«À bout de souffle»Crèches en Ville de Genève: il manque au moins 1100 places
nt, ats
3.3.2022 - 15:06
La Cour des comptes a réalisé un audit de performance du dispositif de la petite enfance en Ville de Genève. «À bout de souffle», le système actuel ne permet pas de répondre à la demande des parents, avec au moins 1100 places manquantes. La gestion par des bénévoles n'est plus adaptée. Le Service de la petite enfance (SDPE) doit être réorganisé.
03.03.2022, 15:06
ATS
La Cour a réalisé cet audit à la demande de Christina Kitsos, conseillère administrative chargée du département de la cohésion sociale et de la solidarité (DCSS). La Ville de Genève a en effet récemment décidé de municipaliser progressivement ses structures d'accueil de la petite enfance, a rappelé François Paychère, magistrat en charge de l'audit, jeudi devant la presse.
«Nous nous sommes intéressés aux parents. Nous ne prenons pas position sur ce choix qui a fait débat», a-t-il précisé.
Hausse de la demande
Premier constat, la demande en place de crèches n'est pas couverte par l'offre. Le taux de couverture moyen est de 78% dans les structures à prestations élargies (à savoir les crèches proposant repas et 45 heures d'ouverture hebdomadaire pendant 45 semaines). Mais d'un quartier à l'autre, il peut varier de 52% à plus de 100%, a noté le magistrat.

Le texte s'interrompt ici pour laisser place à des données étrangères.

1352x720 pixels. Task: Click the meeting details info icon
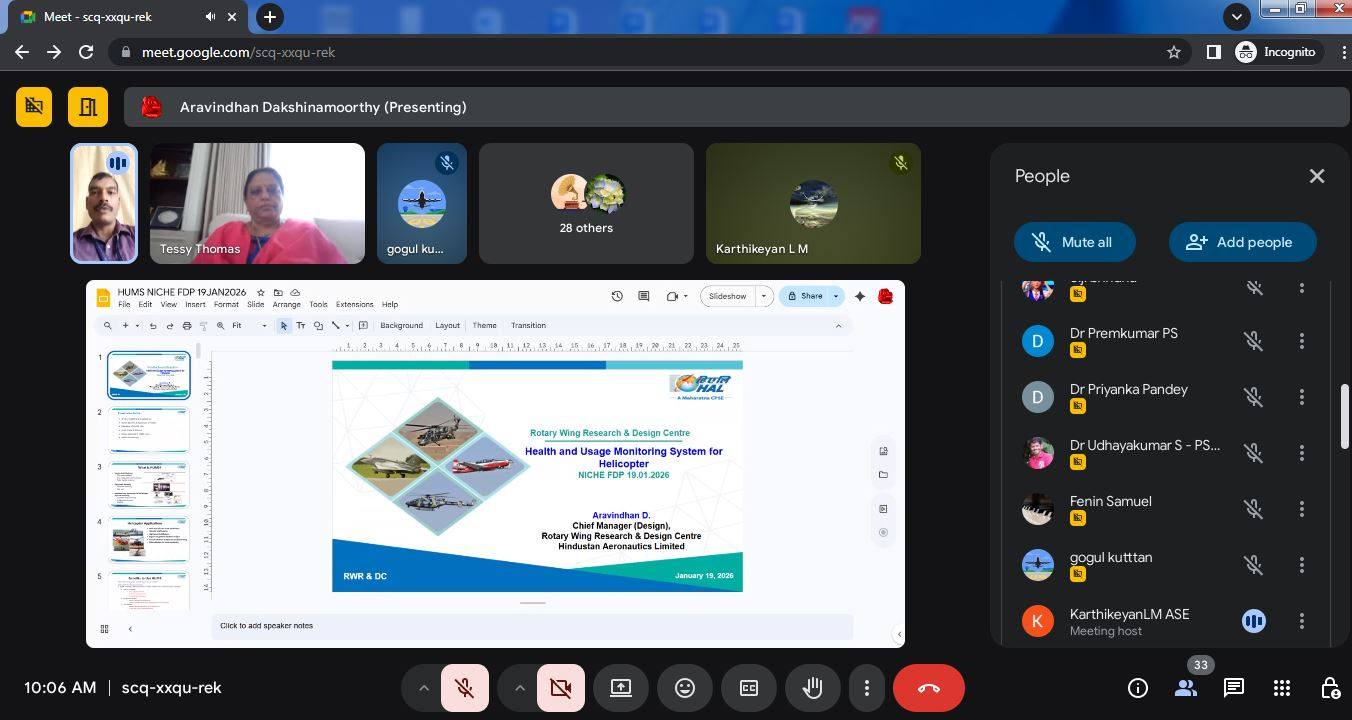pos(1138,688)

Relevant d'un mode de gouvernance dépassé, «le système actuel est à bout de souffle», a-t-il expliqué. Depuis 25 ans, la demande a constamment augmenté en raison de l’évolution démographique. Le nombre d’enfants accueillis dans les structures subventionnées a passé de 4028 en 1995 à 6702 en 2019. Les subventions ont, elles, augmenté de 270% en 20 ans, a-t-il signalé.
Evaluation optimiste
«Selon nos calculs, il faudrait au moins 1100 places dans les structures à prestations élargies. Et il s'agit d'une évaluation optimiste, a précisé le magistrat.
Et de relever que cette politique publique a un coût important. En 2019, les dépenses se sont montées à 177 millions de francs, dont 40 millions versés par les parents et 119 millions par la Ville. Le coût d'une place varie de 34'000 à 52'000 francs, selon les types de crèche (collective, familiale subventionnée) ou un jardin d'enfants. Cela s'explique par une structure du personnel et des prestations différentes, a relativisé M. Paychère.
Mamans de jour
S’agissant des jardins d’enfants et des haltes-garderies (structures à prestations réduites), la Cour ne relève pas de déficit. Les jardins d’enfants sont souvent un complément à un autre mode de garde.

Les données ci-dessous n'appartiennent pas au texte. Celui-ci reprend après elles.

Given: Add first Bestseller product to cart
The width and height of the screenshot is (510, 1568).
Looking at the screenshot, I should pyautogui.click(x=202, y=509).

L’accueil familial de jour par des personnes indépendantes constitue à ce jour une offre modeste, qui porte sur moins de 150 enfants. Selon la Cour, ce mode de garde, de même que les services des mamans de jour, recueille des taux de satisfaction très élevés, de l’ordre de 85%. L'institution estime qu'il s'agit d'un potentiel à développer.
Gouvernance archaïque
Au niveau des recommandations, la Cour des comptes préconise de revoir un modèle de gouvernance datant du siècle dernier. Basé sur des comités associatifs composés de bénévoles souvent extérieurs au domaine de la petite enfance, sans compétence dans le métier et sans expérience managériale, il n'est plus adapté à une gestion efficace et efficiente de la prise en charge préscolaire.

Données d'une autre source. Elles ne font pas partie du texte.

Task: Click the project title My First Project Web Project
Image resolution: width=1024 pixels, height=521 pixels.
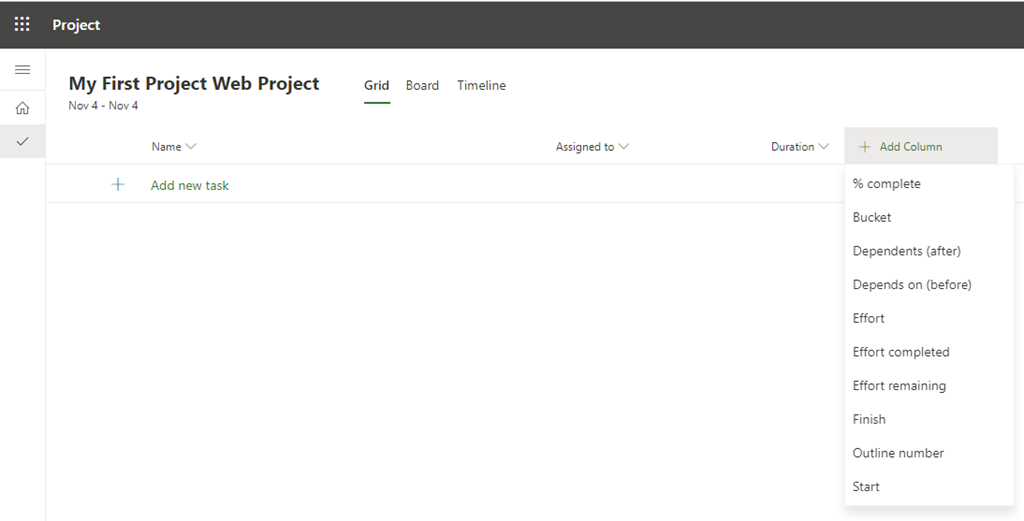Action: tap(194, 84)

Le SDPE n'est pas en mesure de piloter ces institutions, faute de ressources humaines et informatiques suffisantes. L'audit recommande en premier lieu de restructurer ce service afin d’assurer la réforme du dispositif, l'amélioration des outils informatiques et la définition d'objectifs, d'indicateurs et de valeurs cibles.
Il conviendra également de revoir la politique d’abonnements pour augmenter l’offre de places. Enfin, la Cour maintient sa recommandation visant à revaloriser les prestations des assistantes familiales, la seule à avoir été refusée par la Ville.
Réforme pas encore chiffrée
La priorité est d'ouvrir des places de crèche. Compte tenu de la création de 700 places à l'horizon 2027, le DCSS ne dispose pas des moyens suffisants pour entrer en matière sur ce point, a déclaré la conseillère municipale Christina Kitsos. Elle s'est dite en ligne avec la Cour sur toutes les autres recommandations.
Si trois millions ont déjà été alloués pour entreprendre cette municipalisation par étapes, le Département n'a pas encore pu chiffrer précisément les coûts de cette réforme. Ce sera un combat politique de continuer à lui allouer des ressources, a-t-elle indiqué. «Mais on peut réaliser de petits miracles en investissant dans cette classe d'âge», a-t-elle plaidé.